5. The other contention that the amendments effected in Section 23 are violative of the equal protection clause must also be rejected. The meaning, scope and effect of Article 14 have been laid down by the Supreme Court in various cases. It is now well settled that when Article 14 forbids class legislation it does not prohibit reasonable classification for purposes of legislation. A classification founded on an intelligible differentia which distinguishes persons or things that are grouped together from others left out of the group and where the differentia has a rational relation to the object sought to be achieved by the statute in question is a permissible classification (see Moti Das v. S. P. Sahi, AIR 1959 SC 942 and Ram Krishna Dalmia v. Justice Tendolkar, AIR 1958 SC 538).

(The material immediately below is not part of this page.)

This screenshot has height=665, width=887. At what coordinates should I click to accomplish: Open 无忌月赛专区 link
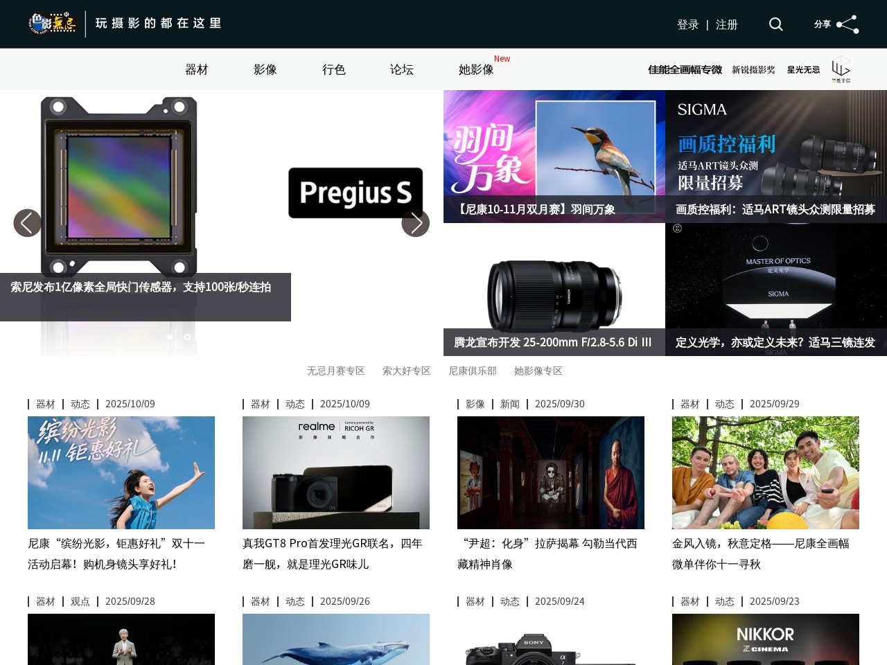coord(336,371)
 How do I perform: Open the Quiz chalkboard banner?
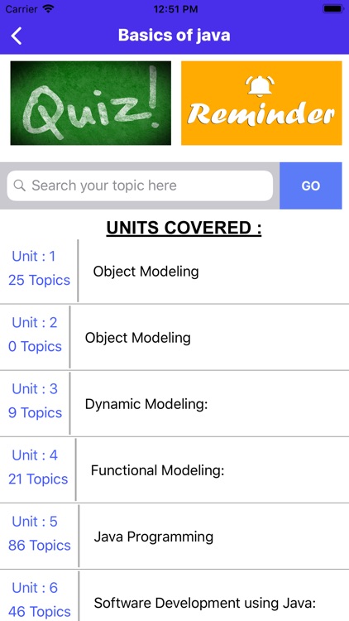pos(91,103)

The decisions of the Supreme Court further lay down that there is a presumption in favour of the constitutionality of an enactment and the burden is upon the person challenging the validity to show that there has been a clear violation of the constitutional guarantee, and that a presumption must be made that the Legislature understands and correctly appreciates the needs of its own people and that its laws are directed to problems made manifest by experience and its discriminations are based on adequate grounds.

The amendments made in Section 23 no doubt apply only to the Bhopal area which, according to the definition given in the amending Act means an area comprised within the municipal limits of Bhopal town and the area extending up to ten miles beyond such limits. The lands situated in other parts of the State are not governed by the amendments. Thus land located in Bhopal area if and when acquired is subjected to a different treatment so far as payment of compensation is concerned.

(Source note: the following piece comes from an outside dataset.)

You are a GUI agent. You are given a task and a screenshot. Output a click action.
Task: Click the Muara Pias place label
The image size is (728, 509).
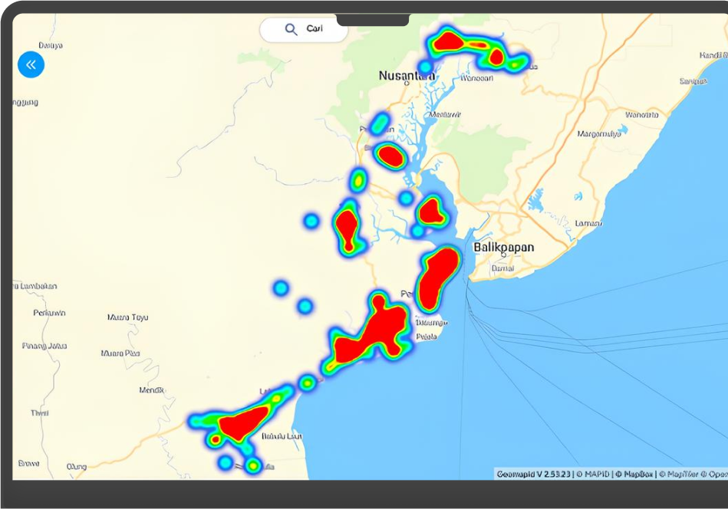pos(120,353)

In support o this difference, it has been averred in the return filed by the State that in that reorganisation of the States, which was a political exigency, the fixation of the Capital at Bhopal was 'an accident' not due to any economic or industrial reasons; that when it was decided to locate the Capital of the State in the underdeveloped town, there was heavy speculation in land prices; and that, therefore, these artificially inflated prices could not be taken as a proper basis for fixing the real market-value of the property.

The amendments themselves indicate that it was because of the location of the capital at Bhopal that they had to be made. Now, it cannot be denied that whenever, a capital or a big industry is located in a town or even in a city, land values are suddenly pushed up by prospective sellers and the increase in them during the interregnum between the date when it is known that the town will become more important and the date of acquisition of land may not represent its real value.

The prospect of acquisition of vast areas of private lands in connection with a capital or industrial project in town always gives rise to speculative dealings in lands in the town. When such speculative dealings occur it is not unreasonable and improper to compute the market-value of the Land with reference to a date proximate to the date of acquisition so as to exclude speculative rise in determining the market value of the land.

On the material on record, it is impossible for us to hold that in this case there has been a discrimination in the matter of compensation between land acquired in Bhopal area and other areas in the State. The classification between land in Bhopal area and other parts of the State is with reason and reasonable, and is for the purpose of enabling the State to acquire land at a reasonable price in Bhopal for the construction of the Capital. In our view, the amendments are not hit by Article 14 of the Constitution.

6. For all these reasons, our conclusion is that,the Land Acquisition (Madhya Pradesh Amendment) Act, 1959, (Act No. 5 of 1959), is a valid piece oflegislation and that this petition must be dismissed.The petition is accordingly dismissed with costs.Counsel's fee is fixed at Rs. 150/-. The outstandingamount of security deposit, after deduction of costs,shall be refunded to the petitioner.